The Madison County Detention Center's failure to respond to Mr. Crawford's request in a proper and timely fashion constitutes a violation of KRS 61.880(1). That statute provides:
Each public agency, upon any request for records made under KRS 61.870 to 61.884, shall determine within three (3) days, excepting Saturdays, Sundays, and legal holidays, after the receipt of any such request whether to comply with the request and shall notify in writing the person making the request, within the three (3) day period, of its decision. An agency response denying, in whole or in part, inspection of any record shall include a statement of the specific exception authorizing the withholding of the record and a brief explanation of how the exception applies to the record withheld. The response shall be issued by the official custodian or under his authority, and it shall constitute final agency action.
The Madison County Detention Center had not one, but two, opportunities to comply with KRS 61.880(1), by responding to Mr. Crawford's original request, and by responding to his request upon receipt of this office's notification of appeal. The Madison County Detention Center failed to do so.

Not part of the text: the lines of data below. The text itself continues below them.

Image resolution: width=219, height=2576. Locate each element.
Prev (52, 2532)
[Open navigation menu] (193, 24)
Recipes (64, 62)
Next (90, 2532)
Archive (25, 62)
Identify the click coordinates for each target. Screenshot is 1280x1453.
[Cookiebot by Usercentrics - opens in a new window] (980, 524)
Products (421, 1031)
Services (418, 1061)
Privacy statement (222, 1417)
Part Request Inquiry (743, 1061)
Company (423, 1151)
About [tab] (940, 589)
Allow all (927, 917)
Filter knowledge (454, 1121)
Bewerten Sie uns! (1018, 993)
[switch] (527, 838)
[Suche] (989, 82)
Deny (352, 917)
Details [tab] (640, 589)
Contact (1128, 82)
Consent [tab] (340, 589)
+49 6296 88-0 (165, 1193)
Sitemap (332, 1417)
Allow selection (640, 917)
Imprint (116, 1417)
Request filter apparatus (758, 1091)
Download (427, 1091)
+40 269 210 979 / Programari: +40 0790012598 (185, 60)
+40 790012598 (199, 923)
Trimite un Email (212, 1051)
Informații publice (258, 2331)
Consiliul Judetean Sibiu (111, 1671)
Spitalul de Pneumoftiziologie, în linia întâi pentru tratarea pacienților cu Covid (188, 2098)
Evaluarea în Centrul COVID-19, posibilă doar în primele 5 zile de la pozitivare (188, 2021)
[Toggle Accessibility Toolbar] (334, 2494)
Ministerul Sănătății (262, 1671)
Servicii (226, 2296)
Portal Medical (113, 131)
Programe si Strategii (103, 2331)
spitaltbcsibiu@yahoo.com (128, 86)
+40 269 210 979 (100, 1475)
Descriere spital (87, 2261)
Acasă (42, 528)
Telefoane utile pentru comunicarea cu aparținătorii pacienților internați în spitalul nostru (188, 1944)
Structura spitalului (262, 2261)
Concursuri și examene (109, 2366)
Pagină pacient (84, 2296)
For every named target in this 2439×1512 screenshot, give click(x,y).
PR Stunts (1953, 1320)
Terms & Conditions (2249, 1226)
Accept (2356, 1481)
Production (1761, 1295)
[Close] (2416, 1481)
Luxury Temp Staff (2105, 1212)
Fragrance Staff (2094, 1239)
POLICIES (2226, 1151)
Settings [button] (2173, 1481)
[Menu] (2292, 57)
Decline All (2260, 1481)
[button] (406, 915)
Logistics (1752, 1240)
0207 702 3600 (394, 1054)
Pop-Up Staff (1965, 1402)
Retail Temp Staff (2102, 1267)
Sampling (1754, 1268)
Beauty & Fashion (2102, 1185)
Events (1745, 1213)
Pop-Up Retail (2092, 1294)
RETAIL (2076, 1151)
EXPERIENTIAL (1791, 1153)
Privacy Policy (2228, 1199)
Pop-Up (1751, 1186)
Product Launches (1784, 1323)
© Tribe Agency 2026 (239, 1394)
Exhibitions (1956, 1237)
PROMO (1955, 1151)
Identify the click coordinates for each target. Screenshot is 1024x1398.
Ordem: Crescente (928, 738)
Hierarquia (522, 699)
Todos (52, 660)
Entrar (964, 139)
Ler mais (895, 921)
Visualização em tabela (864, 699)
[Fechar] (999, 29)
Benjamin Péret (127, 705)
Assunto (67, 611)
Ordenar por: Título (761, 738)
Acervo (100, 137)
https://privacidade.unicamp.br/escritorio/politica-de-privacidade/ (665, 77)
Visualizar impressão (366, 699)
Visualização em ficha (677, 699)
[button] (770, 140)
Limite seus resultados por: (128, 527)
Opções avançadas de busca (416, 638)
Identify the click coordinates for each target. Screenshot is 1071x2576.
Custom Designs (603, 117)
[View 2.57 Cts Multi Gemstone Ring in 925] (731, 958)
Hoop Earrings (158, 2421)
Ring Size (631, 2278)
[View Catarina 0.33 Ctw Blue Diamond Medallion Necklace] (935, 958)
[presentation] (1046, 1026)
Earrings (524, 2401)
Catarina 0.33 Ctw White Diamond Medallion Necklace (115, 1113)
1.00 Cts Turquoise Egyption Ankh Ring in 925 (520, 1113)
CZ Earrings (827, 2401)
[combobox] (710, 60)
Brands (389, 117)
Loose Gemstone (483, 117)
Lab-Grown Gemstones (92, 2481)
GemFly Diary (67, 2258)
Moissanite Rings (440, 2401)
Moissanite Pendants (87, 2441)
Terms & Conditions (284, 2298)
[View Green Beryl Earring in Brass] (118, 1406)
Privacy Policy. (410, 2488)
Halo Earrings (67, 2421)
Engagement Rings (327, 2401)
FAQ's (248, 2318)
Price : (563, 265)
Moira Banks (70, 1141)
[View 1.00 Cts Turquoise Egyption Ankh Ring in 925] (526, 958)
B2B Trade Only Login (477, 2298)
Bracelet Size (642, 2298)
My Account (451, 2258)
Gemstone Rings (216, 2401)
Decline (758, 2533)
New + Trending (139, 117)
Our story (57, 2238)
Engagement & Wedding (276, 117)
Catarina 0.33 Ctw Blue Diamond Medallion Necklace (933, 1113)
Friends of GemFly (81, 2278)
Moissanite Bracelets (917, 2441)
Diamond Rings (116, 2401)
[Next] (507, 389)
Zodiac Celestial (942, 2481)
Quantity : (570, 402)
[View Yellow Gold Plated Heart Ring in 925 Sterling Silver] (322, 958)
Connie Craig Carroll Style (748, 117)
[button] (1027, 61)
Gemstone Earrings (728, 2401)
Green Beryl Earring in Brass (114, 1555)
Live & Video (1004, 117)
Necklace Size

Because the Madison County Detention Center did not respond to Mr. Crawford's requests, or this office's notification of appeal, it advanced no legal basis for denying that request. Pursuant to KRS 61.880(2)(c), "the burden of proof in sustaining the action shall rest with the agency . . . ." The Madison County Detention Center's failure to respond to the open records request is tantamount to a denial of that request without specific support in the form of "a statement of the specific exception authorizing the withholding of the record and a brief explanation of how the exception applies to the record withheld. " KRS 61.880(1). 02-ORD-116. Accordingly, the Detention Center should immediately respond to Mr. Crawford's request or otherwise make the records available for his inspection, unless the agency can meet its burden of proof by articulating a basis for denying access under the exceptions set out in KRS 61.878(1). 1 Having failed to meet the statutorily assigned burden, we find that the Madison County Detention Center committed a substantive, as well as a procedural, violation of KRS 61.880(1).
Either party may appeal this decision by initiating action in the appropriate circuit court pursuant to KRS 61.880(5) and KRS 61.882. Pursuant to KRS 61.880(3) , the Attorney General must be notified of any action in circuit court, but should not be named as a party in that action or in any subsequent proceeding.
Footnotes
Footnotes
1 If no records exist which are responsive to Mr. Crawford's request, the Detention Center must affirmatively so advise Mr. Crawford in writing. On this issue, the Attorney General has consistently held:
[A]n agency's inability to produce records due to their nonexistence is tantamount to a denial and . . . it is incumbent on the agency to so state in clear and direct terms. 01-ORD-38, p. 9 [citations omitted]. While it is obvious that an agency cannot furnish that which it does not have or which does not exist, a written response that does not so state is deficient. [Citations omitted.]
02-ORD-144, p. 3; 03-ORD-207. Accordingly, the Detention Center must ascertain whether records exist which are responsive to Mr. Crawford's request and promptly advise him of its findings.